Emergency crews respond to the scene of a plane crash at Merrill Field on Wednesday, July 2, 2014. Marc Lester / Alaska Dispatch News

The National Transportation Safety Board released a preliminary report for the July 2 crash of a Piper PA-12 at Merrill Field. The accident, which resulted in the death of 61-year-old pilot and sole occupant Charles Hancock, occurred shortly after takeoff at 8:20 a.m. A post-crash examination of the aircraft's elevator control cables showed they were misrigged and "... attached to the incorrect (opposite) locations on the elevator control horn, resulting in a reversal of elevator control inputs."

According to the report, the airplane had been undergoing extensive maintenance for about five years and neither the airplane's co-owner nor others at the airport were aware of it having been flown before the accident flight.

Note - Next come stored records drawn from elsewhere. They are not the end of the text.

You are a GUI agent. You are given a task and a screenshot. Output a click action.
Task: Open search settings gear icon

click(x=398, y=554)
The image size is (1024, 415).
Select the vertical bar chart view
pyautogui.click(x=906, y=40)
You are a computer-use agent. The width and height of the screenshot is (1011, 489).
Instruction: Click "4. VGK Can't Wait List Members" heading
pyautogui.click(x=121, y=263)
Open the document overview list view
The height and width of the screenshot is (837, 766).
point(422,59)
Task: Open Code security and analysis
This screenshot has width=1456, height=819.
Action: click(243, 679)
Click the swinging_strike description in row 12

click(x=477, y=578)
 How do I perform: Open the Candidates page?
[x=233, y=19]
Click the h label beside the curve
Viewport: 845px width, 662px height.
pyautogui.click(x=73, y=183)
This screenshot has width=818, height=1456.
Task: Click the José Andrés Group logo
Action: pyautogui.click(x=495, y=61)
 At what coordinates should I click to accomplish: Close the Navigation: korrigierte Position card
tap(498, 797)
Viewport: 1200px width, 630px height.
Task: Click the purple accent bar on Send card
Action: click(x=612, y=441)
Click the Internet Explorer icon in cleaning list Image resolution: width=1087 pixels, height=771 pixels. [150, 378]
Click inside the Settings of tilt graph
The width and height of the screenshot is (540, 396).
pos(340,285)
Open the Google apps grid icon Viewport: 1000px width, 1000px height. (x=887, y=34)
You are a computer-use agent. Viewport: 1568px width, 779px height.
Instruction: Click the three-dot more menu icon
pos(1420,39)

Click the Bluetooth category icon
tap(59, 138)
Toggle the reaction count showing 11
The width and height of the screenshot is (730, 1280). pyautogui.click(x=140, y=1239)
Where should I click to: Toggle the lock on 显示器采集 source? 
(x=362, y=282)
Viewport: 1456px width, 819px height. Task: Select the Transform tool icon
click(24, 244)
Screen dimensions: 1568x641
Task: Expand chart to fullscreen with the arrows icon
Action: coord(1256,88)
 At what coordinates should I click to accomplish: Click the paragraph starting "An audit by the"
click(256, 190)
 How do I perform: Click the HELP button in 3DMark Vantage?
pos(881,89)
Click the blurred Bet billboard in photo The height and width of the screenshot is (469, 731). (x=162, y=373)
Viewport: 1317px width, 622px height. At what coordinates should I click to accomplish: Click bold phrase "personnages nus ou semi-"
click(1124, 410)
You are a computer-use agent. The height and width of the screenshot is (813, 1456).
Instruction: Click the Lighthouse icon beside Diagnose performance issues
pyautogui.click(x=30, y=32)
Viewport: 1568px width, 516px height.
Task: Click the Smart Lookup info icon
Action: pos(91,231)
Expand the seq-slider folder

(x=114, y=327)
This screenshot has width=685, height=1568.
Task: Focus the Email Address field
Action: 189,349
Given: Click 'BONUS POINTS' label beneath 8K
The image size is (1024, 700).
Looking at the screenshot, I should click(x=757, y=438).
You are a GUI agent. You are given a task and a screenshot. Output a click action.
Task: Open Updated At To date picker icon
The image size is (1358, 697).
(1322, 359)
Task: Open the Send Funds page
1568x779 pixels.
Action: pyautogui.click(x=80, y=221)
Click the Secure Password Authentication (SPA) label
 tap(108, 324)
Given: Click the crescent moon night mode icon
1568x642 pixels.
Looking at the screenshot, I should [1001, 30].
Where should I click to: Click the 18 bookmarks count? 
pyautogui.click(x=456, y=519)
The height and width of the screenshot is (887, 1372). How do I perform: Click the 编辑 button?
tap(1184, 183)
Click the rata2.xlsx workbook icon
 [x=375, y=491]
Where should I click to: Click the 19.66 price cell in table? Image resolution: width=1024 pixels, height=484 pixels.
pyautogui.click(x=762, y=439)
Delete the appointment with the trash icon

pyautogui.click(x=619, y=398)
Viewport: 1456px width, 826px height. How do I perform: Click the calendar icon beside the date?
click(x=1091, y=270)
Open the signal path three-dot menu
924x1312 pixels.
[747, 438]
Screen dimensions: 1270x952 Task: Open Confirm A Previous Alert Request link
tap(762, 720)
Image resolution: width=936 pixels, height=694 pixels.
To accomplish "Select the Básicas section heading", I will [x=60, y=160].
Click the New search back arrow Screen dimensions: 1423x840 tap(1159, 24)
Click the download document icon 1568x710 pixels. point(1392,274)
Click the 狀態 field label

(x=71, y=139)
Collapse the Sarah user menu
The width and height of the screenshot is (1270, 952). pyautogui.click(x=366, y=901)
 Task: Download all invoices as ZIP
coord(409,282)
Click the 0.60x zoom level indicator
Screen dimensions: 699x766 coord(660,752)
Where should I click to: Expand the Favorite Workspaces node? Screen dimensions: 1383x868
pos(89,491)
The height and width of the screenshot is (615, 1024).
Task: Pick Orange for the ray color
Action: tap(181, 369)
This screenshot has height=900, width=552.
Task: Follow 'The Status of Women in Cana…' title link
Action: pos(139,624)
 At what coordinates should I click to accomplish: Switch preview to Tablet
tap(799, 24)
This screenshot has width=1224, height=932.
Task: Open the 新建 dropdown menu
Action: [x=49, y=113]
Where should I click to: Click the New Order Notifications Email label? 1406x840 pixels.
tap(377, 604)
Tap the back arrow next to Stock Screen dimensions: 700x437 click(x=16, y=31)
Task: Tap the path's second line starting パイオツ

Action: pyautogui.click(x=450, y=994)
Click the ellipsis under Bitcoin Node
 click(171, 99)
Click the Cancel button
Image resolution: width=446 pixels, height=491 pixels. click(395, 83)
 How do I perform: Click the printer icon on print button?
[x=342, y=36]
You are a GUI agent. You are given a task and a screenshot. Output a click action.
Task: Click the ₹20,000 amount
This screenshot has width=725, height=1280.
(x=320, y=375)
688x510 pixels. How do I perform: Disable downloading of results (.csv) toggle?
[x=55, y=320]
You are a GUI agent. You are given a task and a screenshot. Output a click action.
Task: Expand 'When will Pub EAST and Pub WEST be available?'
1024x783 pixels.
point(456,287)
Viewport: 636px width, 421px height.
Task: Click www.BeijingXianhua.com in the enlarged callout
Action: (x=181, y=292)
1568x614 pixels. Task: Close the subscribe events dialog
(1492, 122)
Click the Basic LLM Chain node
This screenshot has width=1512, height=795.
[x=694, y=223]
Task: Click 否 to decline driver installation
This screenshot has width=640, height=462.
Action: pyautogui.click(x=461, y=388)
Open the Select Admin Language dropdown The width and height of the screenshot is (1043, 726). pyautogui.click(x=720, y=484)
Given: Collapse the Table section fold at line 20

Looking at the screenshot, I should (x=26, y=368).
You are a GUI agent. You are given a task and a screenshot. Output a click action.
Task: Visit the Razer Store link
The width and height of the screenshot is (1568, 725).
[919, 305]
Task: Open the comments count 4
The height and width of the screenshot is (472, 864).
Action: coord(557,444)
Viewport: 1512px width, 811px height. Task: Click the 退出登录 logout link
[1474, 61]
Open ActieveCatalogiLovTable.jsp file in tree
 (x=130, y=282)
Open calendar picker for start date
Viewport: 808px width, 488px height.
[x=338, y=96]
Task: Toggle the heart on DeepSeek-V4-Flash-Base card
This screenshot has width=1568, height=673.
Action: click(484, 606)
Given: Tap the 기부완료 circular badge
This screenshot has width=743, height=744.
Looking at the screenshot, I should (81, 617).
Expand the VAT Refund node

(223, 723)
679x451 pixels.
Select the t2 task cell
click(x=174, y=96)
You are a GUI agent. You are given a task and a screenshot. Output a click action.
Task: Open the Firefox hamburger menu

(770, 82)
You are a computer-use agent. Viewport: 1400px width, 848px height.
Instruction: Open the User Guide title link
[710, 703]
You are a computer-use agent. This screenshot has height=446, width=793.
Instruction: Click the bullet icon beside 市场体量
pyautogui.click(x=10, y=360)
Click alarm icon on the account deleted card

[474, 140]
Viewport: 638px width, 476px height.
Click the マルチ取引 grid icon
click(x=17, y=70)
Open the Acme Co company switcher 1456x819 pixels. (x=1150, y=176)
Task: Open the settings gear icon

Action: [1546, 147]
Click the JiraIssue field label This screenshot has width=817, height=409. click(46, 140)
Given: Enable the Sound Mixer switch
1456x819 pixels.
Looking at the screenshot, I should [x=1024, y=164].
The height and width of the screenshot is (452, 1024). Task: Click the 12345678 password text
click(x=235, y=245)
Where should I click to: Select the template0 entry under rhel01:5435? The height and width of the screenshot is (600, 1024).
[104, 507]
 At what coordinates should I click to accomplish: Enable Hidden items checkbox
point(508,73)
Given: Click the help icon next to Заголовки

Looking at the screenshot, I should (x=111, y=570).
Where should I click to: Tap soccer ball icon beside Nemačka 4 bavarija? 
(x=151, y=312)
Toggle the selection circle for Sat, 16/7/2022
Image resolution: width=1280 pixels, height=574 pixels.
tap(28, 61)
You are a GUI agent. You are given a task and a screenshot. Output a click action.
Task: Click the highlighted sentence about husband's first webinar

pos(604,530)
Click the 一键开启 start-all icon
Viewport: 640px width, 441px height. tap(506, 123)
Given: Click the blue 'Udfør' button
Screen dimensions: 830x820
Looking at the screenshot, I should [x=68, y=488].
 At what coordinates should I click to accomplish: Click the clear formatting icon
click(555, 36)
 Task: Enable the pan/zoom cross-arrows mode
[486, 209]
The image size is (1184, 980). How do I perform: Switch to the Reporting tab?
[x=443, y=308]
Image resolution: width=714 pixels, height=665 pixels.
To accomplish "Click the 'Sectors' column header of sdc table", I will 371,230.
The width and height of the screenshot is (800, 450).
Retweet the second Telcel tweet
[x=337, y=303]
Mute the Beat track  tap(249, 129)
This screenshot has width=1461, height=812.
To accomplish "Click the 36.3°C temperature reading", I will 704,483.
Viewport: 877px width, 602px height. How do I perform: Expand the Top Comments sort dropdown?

A pilot who was standing on the ramp and witnessed the departure told the NTSB investigator that after the aircraft became airborne, "... its climb kept getting steeper and steeper and did not level off like he expected it would. He said that the airplane 'wasn't pitching quickly or violently but slowly' and 'as if the pilot had no ability to stop it.' The climb appeared so abnormal to the witness that he yelled to get the attention of another pilot on the ramp."

A second witness also on the ramp told the investigator that "the airplane climbed straight up then 'pivoted' to a nose-down position and descended straight to the ground."

An airframe and powerplant mechanic assisted with the examination of the airplane after it was removed from the crash site. The report states that examination revealed the manipulation of the ailerons and rudder resulted in correct directional movement of the rear control stick and each rudder pedal. However, after establishing elevator control cable continuity, the NTSB investigator determined that "manipulating the rear control stick aft (to command airplane nose-up) resulted in cable movement corresponding with a downward deflection of the elevator (which would result in airplane-nose-down flight)."

The mechanic assisting with the examination confirmed that the elevator control cables were misrigged.

A final probable cause report on the accident will likely not be released until early 2015.